Grigori Perelman
Grigori Yakovlevich Perelman (Russian: Григорий Яковлевич Перельман ), born 13 June 1966 in Leningrad, USSR (now St. Petersburg, Russia), sometimes known as Grisha Perelman , is a Russian mathematician who has made landmark contributions to Riemannian geometry and geometric topology. In particular, he proved Thurston's geometrization conjecture. This solves in the affirmative the famous Poincaré conjecture, posed in 1904 and regarded as one of the most important and difficult open problems in mathematics until it was solved.
In August 2006, Perelman was awarded the Fields Medal for "his contributions to geometry and his revolutionary insights into the analytical and geometric structure of the Ricci flow". Perelman declined to accept the award or to appear at the congress.

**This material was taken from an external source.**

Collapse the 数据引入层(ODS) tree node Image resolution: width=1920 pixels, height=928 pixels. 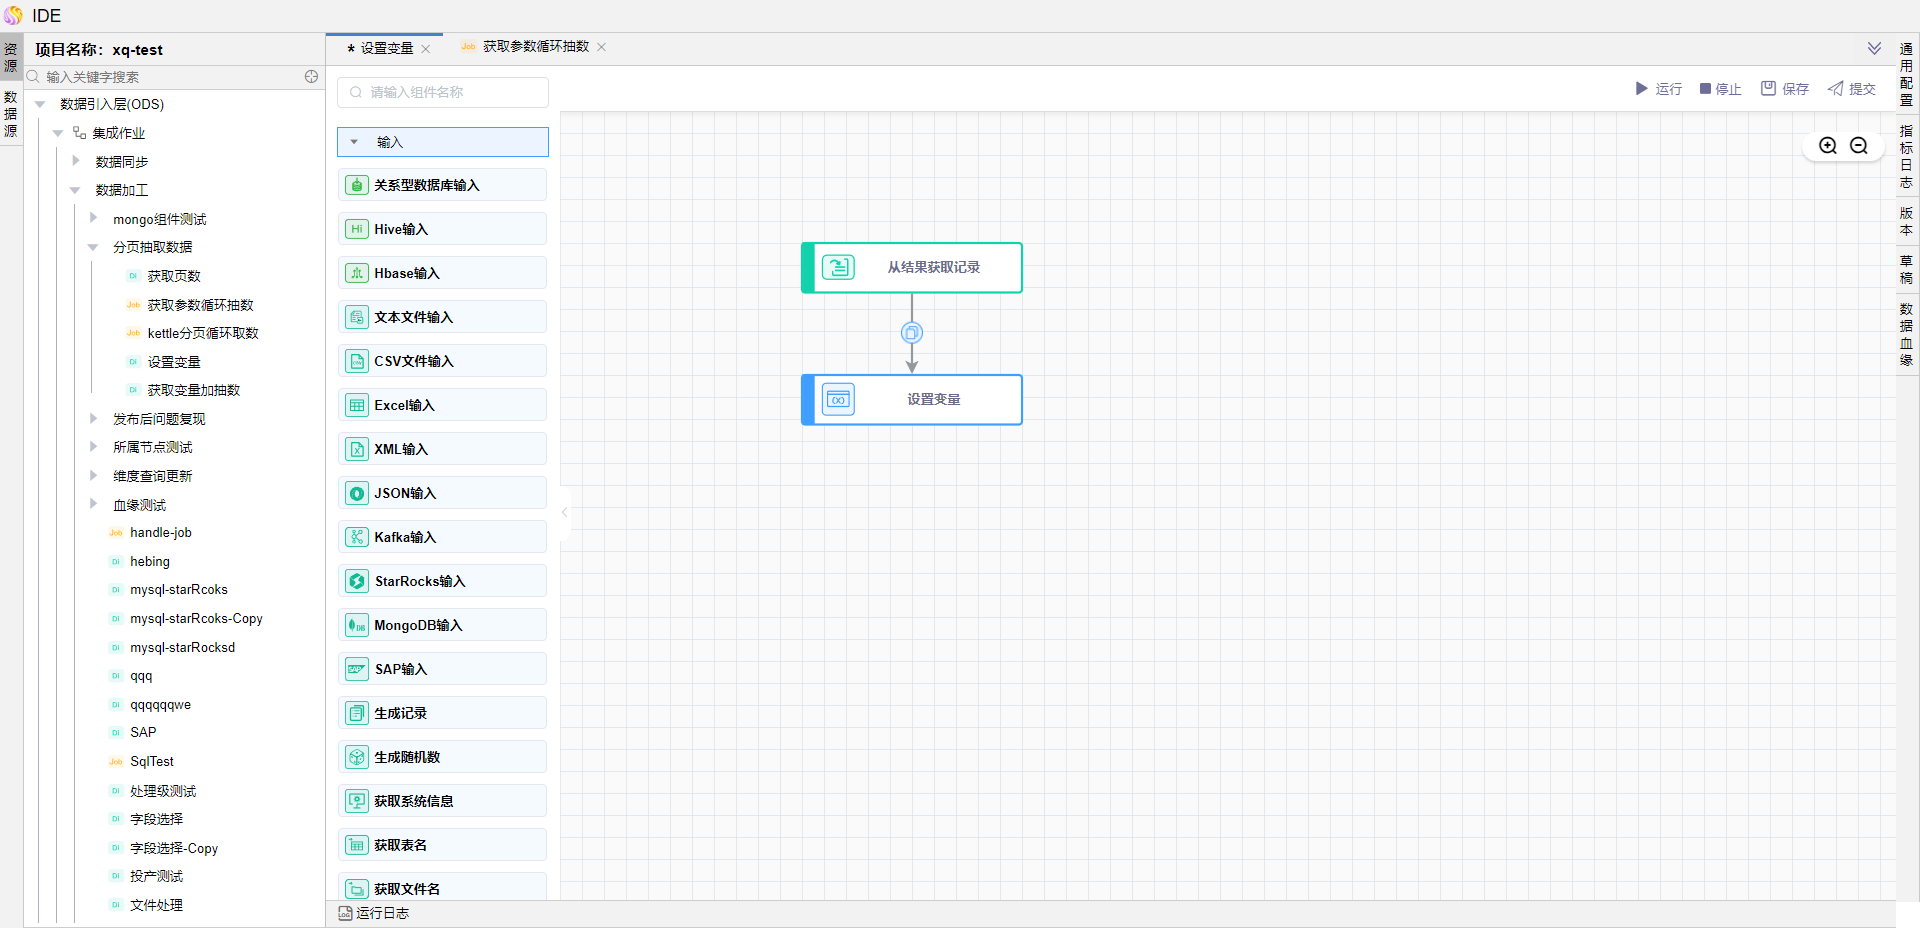click(x=40, y=104)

On 22 December 2006, the journal Science recognized Perelman's proof of the Poincaré Conjecture as the scientific "Breakthrough of the Year," the first such recognition in the area of mathematics.
Early life and education
Grigori Perelman was born in Leningrad (now Saint Petersburg) to a Jewish family on 13 June 1966. His early mathematical education occurred at the Leningrad Secondary School#239, a specialized school with advanced mathematics and physics programs. In 1982, as a member of the USSR team competing in the International Mathematical Olympiad, an international competition for high school students, he won a gold medal, achieving a perfect score. In the late 1980s, Perelman went on to earn a Candidate of Science degree (the Soviet equivalent to the Ph.D.) at the Mathematics and Mechanics Faculty of the Leningrad State University, one of the leading universities in the former Soviet Union. His dissertation was entitled "Saddle surfaces in Euclidean spaces" .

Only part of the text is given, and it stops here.